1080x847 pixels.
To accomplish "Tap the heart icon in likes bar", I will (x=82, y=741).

.....

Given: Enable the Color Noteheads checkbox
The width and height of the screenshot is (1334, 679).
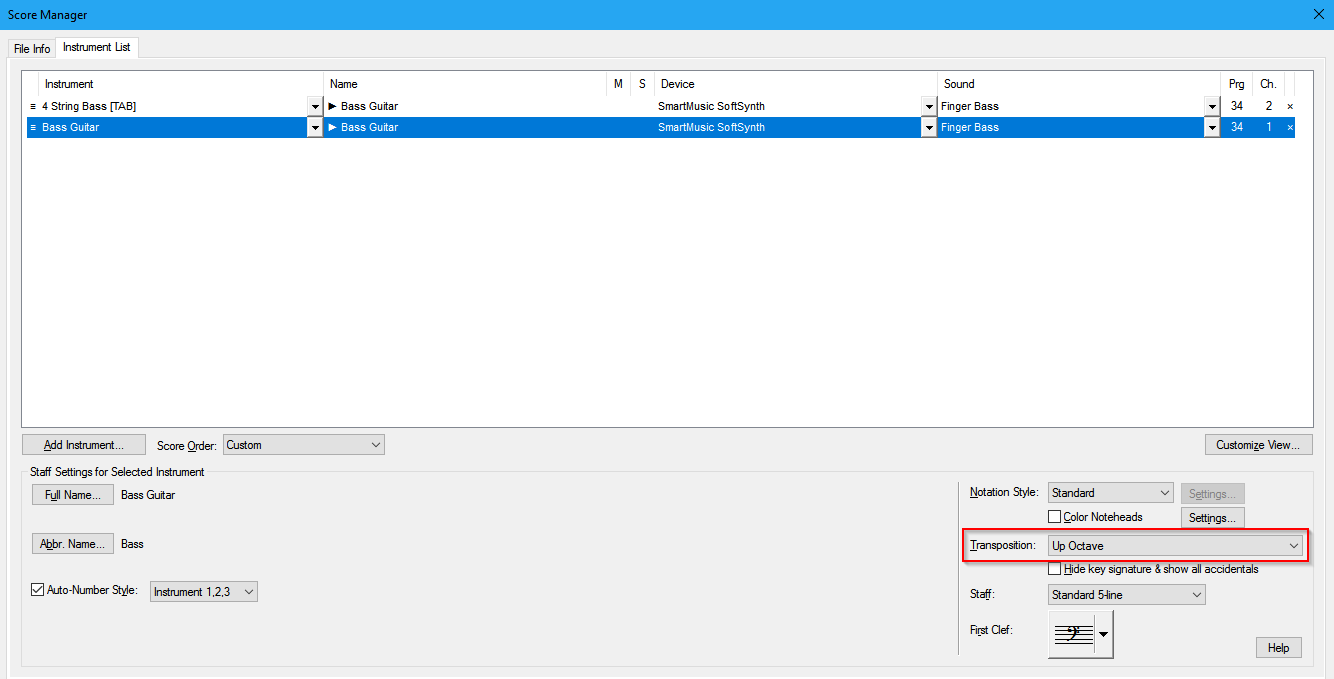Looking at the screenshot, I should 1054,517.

.....

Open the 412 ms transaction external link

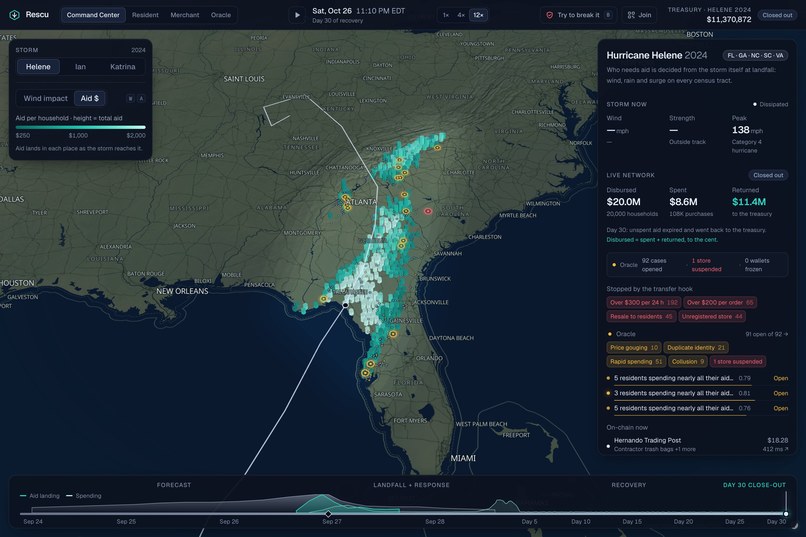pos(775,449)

.....

▶ AIM:
Start at the line that has "Given: Enable the Color Noteheads checkbox" and stop after the line that has "Looking at the screenshot, I should 1054,517.". Set those lines out as a numbered list, skipping any blank lines and leaving the pictures out.

▶ ANSWER TO THE EXERCISE:
1. Given: Enable the Color Noteheads checkbox
2. The width and height of the screenshot is (1334, 679).
3. Looking at the screenshot, I should 1054,517.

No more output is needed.